§ TASK ITEM A:
List every condition the passage on alcohol-related dementia names in parentheses as a possible comorbidity that contributes to cognitive dysfunction.
§ TASK ITEM B:
Carry on the passage on alcohol-related dementia from its last sentence.

§ PASSAGE FOR REVIEW:

* * * *

Alcoholrelated Dementia

The existence of alcohol-related dementia is complicated by the various syndromes described in individuals who abuse alcohol, as well as other possible comorbidities contributing to cognitive dysfunction in these individuals (vitamin B12 deficiency, subdural hematomas and head injuries, cerebrovascular disease, etc.). Knowledge about whether alcohol abuse may be a risk factor for other dementias is also sparse.

* * * *

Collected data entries
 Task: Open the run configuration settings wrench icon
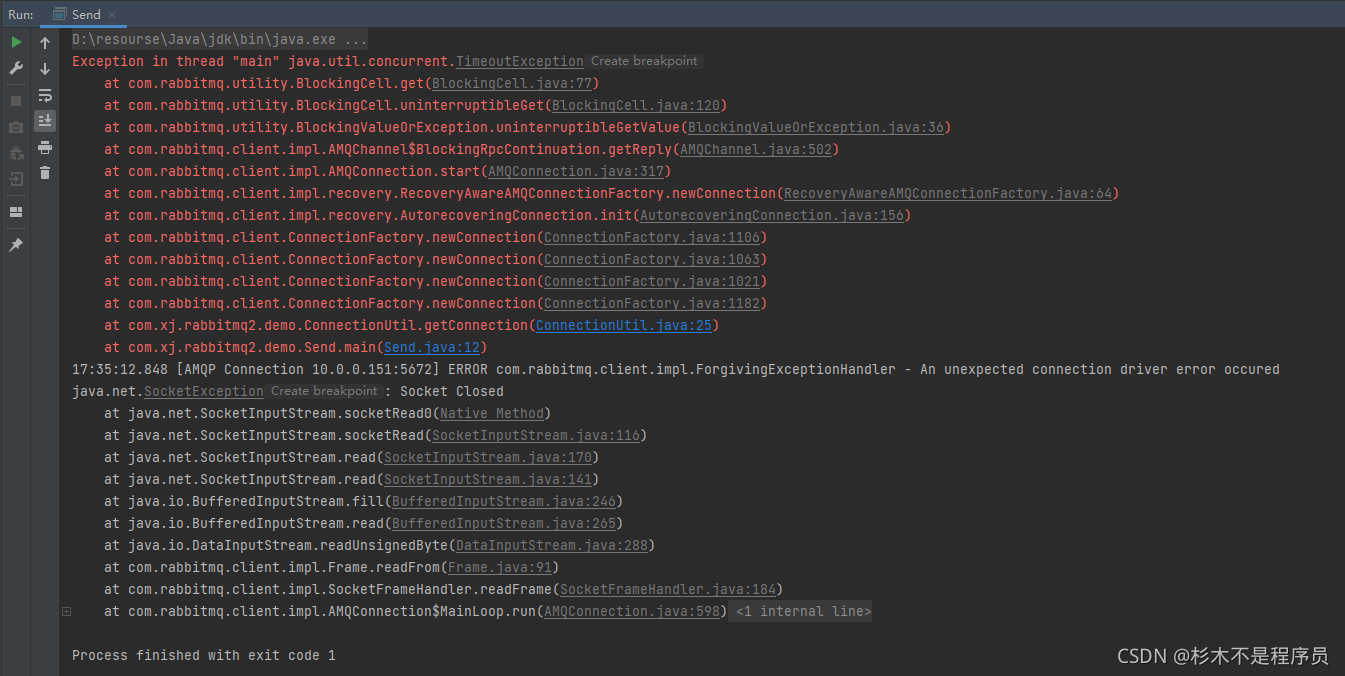point(16,67)
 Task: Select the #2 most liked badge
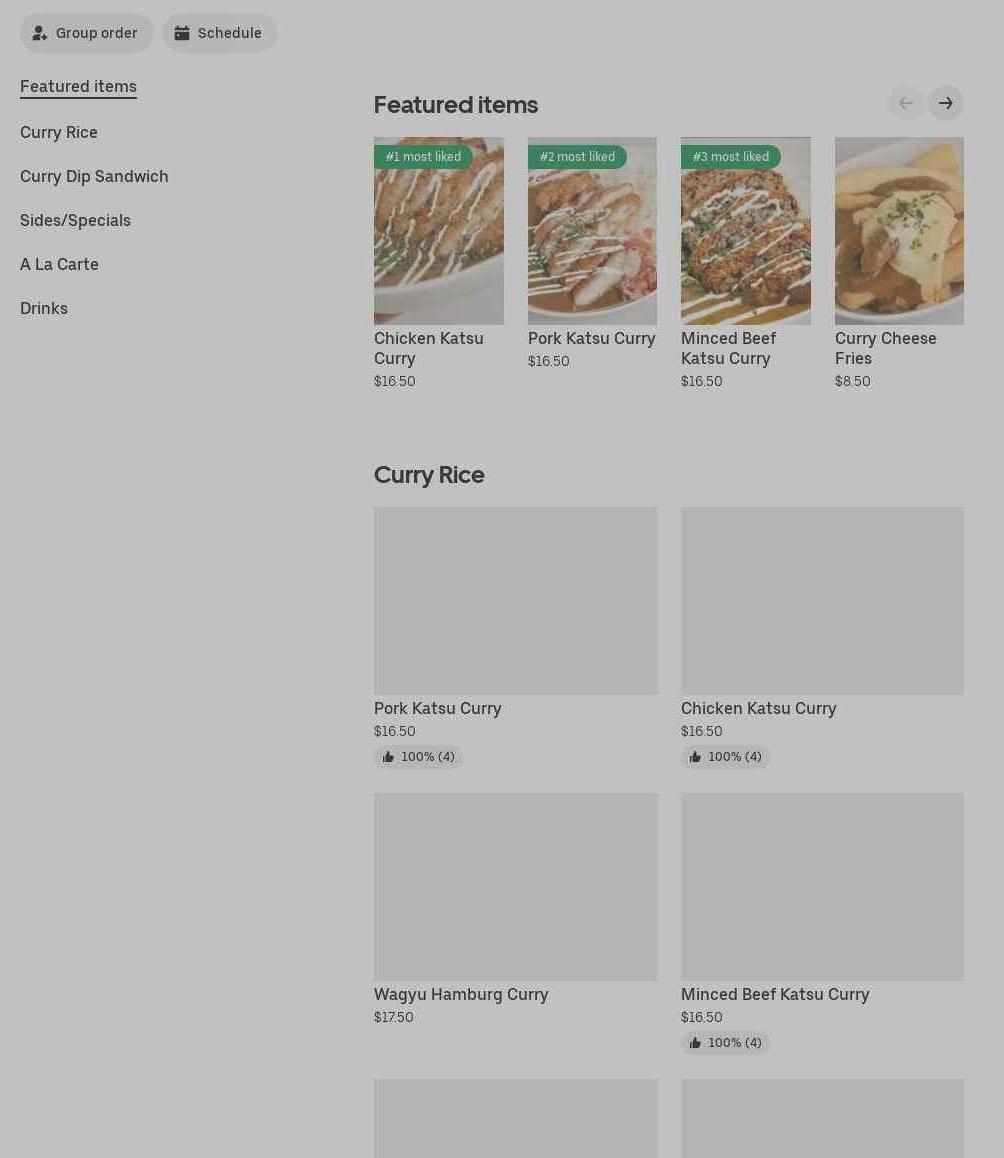point(577,157)
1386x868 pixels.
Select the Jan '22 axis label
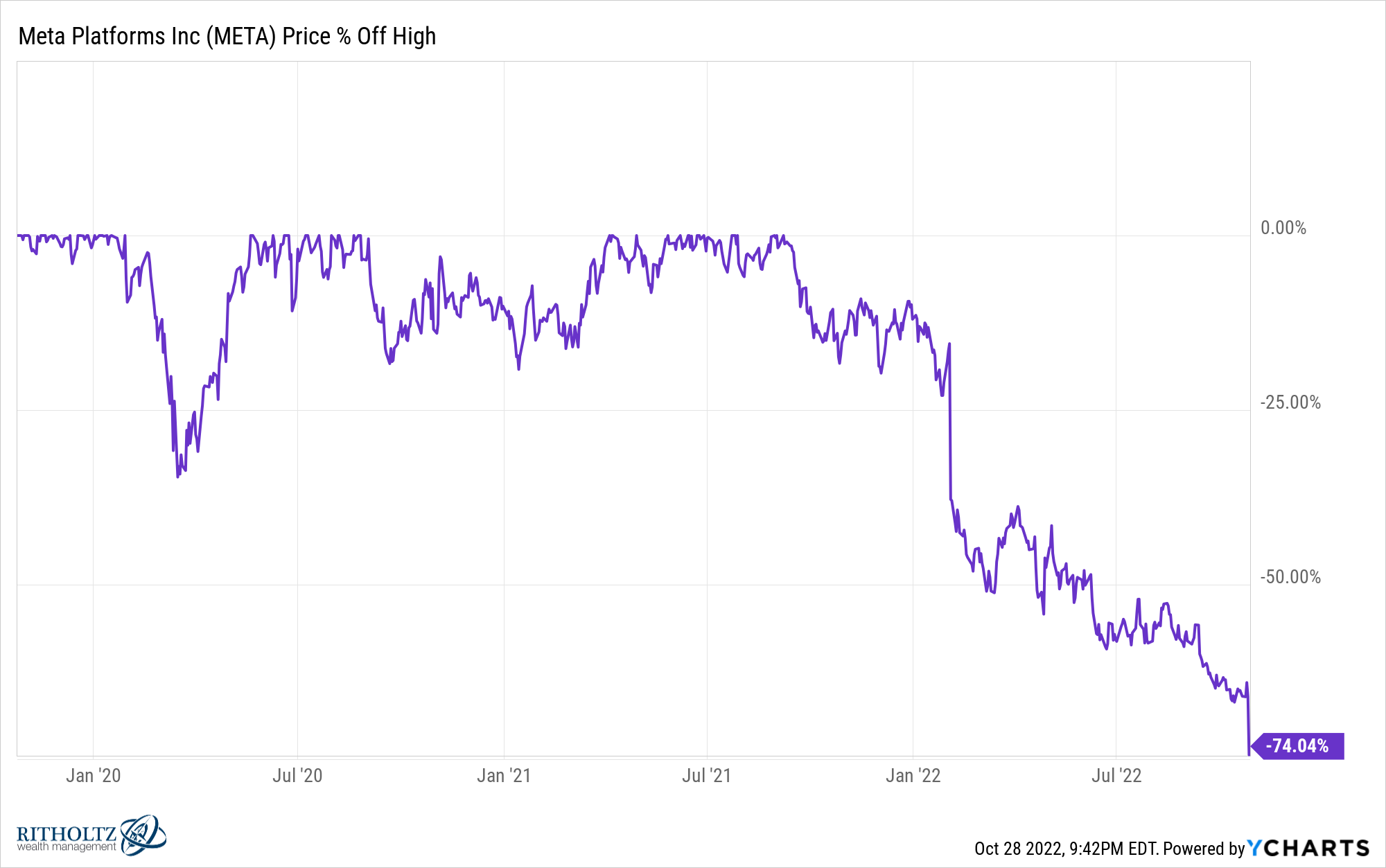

* * * *

§ ANSWER AREA A:
- vitamin B12 deficiency
- subdural hematomas
- head injuries
- cerebrovascular disease

§ ANSWER AREA B:
The Diagnostic and Statistical Manual of Mental Disorders, 4th edition (DSM-IV), classification relies on alcohol use to identify alcohol-related dementia, a process that may be subjective or based on limited information. Oslin et al. propose diagnostic criteria following the model used in the National Institute of Neurological and Communicative Diseases and Stroke/Alzheimer's Disease and Related Disorders Association (NINCDS/ADRDA) criteria for Alzheimer's disease (AD). It also uses cutoffs for "heavy drinking" of 28 drinks per week for women and 35 for men. As the authors state, these cutoffs are based on previous surveys of cognitive effects from alcohol rather than strict biological criteria. Furthermore, it acknowledges the possibility that multiple pathologies may be present, and incorporates some neuroimaging details, such as cortical atrophy or atrophy of the cerebellum, especially the cerebellar vermis, into the proposed criteria.